Jason Helgerson 28:16
I agree, the only things I would add are, I'm particularly interested how the physical space of health care is going to change and actually is changing already, in how we design from an architectural standpoint, the hospitals, clinics and other settings of the future, obviously, a lot of focus on digital virtual services, but we're still going to need these bricks and mortar locations. I think there's a lot of interesting opportunities and thinking out there about what those facilities should look like.
Also investors, a tremendous amount of outside capital is now flowing into the healthcare sector, generating some debate as to whether or not we should welcome that outside investment. Or we should be doing things to prevent it from happening. But I think the investor's perspective is really going to be crucial, particularly in American healthcare, but I think it's going to actually be something of importance worldwide, so getting an investor perspective would be very good.
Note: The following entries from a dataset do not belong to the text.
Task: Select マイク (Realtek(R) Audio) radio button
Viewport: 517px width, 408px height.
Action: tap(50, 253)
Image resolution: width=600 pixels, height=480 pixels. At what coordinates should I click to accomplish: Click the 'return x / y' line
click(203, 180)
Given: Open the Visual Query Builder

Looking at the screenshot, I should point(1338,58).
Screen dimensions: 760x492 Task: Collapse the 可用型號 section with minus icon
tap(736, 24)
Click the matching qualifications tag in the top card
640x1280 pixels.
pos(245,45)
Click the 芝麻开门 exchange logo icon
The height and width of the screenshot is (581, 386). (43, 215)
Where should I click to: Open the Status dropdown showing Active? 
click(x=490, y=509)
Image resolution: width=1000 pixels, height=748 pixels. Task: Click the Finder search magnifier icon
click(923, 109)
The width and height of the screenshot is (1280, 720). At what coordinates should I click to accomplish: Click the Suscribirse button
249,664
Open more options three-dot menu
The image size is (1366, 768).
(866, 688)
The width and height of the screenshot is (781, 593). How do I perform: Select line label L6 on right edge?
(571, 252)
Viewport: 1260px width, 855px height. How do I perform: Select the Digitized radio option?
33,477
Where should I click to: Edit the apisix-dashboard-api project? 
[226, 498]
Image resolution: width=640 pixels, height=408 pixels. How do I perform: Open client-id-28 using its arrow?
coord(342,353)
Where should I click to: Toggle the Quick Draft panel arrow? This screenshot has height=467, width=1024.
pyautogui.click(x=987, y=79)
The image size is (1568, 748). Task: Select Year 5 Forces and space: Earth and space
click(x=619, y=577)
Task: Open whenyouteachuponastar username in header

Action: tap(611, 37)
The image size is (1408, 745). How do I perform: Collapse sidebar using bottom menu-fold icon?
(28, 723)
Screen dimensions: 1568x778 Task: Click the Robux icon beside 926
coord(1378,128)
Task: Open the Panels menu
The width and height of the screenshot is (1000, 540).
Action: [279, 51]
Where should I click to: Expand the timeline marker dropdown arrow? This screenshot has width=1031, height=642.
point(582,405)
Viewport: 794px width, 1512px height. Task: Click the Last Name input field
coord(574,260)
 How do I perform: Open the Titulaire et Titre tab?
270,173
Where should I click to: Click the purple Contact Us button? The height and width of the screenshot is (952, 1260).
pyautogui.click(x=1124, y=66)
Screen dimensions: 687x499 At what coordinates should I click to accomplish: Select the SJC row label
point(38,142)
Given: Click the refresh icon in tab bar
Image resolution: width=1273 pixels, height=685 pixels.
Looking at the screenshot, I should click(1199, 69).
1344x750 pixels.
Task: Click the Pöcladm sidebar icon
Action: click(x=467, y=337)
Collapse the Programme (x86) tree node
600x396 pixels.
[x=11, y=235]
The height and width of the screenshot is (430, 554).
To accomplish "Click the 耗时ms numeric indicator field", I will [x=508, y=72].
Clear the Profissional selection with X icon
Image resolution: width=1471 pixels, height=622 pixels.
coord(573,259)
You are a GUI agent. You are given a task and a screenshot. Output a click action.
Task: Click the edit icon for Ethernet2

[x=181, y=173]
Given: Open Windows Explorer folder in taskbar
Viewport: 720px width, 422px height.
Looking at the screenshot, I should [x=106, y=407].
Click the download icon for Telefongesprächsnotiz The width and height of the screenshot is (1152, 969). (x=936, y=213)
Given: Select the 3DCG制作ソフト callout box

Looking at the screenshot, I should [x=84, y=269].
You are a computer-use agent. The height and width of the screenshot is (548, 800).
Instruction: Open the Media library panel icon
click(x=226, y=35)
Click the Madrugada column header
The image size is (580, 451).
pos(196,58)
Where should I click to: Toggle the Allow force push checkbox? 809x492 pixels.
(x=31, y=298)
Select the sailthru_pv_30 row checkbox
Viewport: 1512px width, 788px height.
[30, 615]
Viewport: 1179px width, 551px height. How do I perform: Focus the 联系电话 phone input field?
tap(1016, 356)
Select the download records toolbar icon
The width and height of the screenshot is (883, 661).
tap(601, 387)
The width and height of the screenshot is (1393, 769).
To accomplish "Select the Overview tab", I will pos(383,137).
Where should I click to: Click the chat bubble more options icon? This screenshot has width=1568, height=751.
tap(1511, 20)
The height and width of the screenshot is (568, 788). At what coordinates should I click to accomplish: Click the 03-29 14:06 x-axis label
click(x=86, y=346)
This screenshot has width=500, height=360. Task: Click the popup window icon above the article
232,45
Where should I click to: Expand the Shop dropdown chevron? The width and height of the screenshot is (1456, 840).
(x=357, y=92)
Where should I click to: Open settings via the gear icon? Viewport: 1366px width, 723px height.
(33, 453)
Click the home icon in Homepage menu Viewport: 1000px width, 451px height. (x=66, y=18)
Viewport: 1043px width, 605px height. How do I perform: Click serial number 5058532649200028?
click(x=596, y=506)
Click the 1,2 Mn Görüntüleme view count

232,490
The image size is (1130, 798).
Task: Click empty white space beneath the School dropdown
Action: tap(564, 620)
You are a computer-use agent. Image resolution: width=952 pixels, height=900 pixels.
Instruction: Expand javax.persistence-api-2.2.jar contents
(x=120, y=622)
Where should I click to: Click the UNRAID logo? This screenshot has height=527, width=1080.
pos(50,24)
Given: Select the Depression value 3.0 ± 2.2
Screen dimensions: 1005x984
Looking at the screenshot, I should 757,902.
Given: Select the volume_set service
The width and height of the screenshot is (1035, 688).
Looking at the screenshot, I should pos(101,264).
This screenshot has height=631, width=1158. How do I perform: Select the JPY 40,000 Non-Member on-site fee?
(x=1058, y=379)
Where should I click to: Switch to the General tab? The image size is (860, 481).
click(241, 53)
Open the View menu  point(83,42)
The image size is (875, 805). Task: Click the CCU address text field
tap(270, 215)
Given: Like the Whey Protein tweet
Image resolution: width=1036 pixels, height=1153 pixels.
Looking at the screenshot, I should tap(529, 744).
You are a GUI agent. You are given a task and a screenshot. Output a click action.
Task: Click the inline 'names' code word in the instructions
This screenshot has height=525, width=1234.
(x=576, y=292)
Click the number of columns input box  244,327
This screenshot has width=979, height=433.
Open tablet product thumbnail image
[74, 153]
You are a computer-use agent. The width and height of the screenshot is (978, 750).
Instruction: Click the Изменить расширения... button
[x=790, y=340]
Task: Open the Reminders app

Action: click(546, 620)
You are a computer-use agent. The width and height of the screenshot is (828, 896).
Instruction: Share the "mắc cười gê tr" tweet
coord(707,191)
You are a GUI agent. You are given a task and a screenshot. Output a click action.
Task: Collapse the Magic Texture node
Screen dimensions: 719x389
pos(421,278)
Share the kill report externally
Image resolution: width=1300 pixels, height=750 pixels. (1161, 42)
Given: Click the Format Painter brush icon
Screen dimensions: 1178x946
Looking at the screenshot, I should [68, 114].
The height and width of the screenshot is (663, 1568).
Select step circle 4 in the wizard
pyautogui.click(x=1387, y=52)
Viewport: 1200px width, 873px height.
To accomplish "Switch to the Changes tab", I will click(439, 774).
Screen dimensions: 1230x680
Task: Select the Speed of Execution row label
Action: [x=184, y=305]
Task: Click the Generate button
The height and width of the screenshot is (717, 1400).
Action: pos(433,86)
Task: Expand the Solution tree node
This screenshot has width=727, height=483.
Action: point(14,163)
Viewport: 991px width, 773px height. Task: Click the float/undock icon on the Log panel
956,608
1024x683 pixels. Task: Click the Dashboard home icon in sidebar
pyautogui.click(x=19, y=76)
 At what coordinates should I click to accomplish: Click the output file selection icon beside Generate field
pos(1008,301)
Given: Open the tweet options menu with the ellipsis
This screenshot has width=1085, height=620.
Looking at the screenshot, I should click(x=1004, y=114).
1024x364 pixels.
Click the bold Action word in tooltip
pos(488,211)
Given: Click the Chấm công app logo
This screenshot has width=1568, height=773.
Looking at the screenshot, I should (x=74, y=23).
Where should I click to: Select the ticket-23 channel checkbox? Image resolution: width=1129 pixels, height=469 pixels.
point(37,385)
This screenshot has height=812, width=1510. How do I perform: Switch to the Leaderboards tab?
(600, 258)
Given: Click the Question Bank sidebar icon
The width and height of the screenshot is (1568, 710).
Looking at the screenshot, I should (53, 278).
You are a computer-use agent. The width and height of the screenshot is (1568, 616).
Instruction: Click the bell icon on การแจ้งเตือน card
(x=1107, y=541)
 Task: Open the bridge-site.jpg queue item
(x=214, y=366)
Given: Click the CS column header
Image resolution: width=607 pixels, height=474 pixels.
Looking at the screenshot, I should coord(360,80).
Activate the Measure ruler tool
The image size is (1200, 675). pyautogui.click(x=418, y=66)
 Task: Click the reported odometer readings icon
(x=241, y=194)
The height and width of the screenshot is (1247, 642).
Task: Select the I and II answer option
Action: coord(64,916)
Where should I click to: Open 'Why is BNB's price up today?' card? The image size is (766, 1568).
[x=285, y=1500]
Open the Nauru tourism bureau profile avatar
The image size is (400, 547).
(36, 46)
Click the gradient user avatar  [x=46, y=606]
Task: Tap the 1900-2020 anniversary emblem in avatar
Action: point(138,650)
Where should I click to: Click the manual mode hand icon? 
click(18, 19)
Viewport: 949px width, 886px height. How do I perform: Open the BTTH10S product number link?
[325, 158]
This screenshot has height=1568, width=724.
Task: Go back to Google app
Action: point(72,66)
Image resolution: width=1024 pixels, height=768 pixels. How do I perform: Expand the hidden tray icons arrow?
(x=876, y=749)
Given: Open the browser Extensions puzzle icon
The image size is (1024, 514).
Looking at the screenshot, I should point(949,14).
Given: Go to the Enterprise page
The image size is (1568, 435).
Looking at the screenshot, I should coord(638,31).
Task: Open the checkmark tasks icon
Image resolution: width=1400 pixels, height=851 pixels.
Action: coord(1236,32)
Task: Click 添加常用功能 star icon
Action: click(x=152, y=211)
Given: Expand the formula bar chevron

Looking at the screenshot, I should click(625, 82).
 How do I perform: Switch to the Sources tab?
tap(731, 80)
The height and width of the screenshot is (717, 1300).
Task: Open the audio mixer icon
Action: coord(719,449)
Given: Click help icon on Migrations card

Then lastly, is international. I think we've done a pretty good job of getting individuals from various parts of the world. Obviously, Paul Mears from Wales we talked about earlier, but I do think there's even more interesting innovative things being done. And back to Ron Williams point, which I agree with 100% is, I think health care will become more globalized in the future, meaning that we won't be simply as American say for instance, dismissing any innovations that happen in other parts of the world, but that it will become more like say pharmaceuticals where drugs are developed in one part of the world and quickly criss crossed to others. I think that we will see that in other aspects of our healthcare system and so more international voices will be the case and be of interest. So with that Bisi and Bruce, I guess we'll have to leave it there. Bisi, it has certainly been a pleasure, I've enjoyed this season and I look forward to next.
Bisi Williams 30:18
Jason, it's always a pleasure to collaborate with you and I really enjoyed this season as well. A hearty thank you to Bruce Mau for moderating our show today.
Bruce Mau 30:27
Thank you and congratulations to both of you on a great season and a great show. I look forward to next season.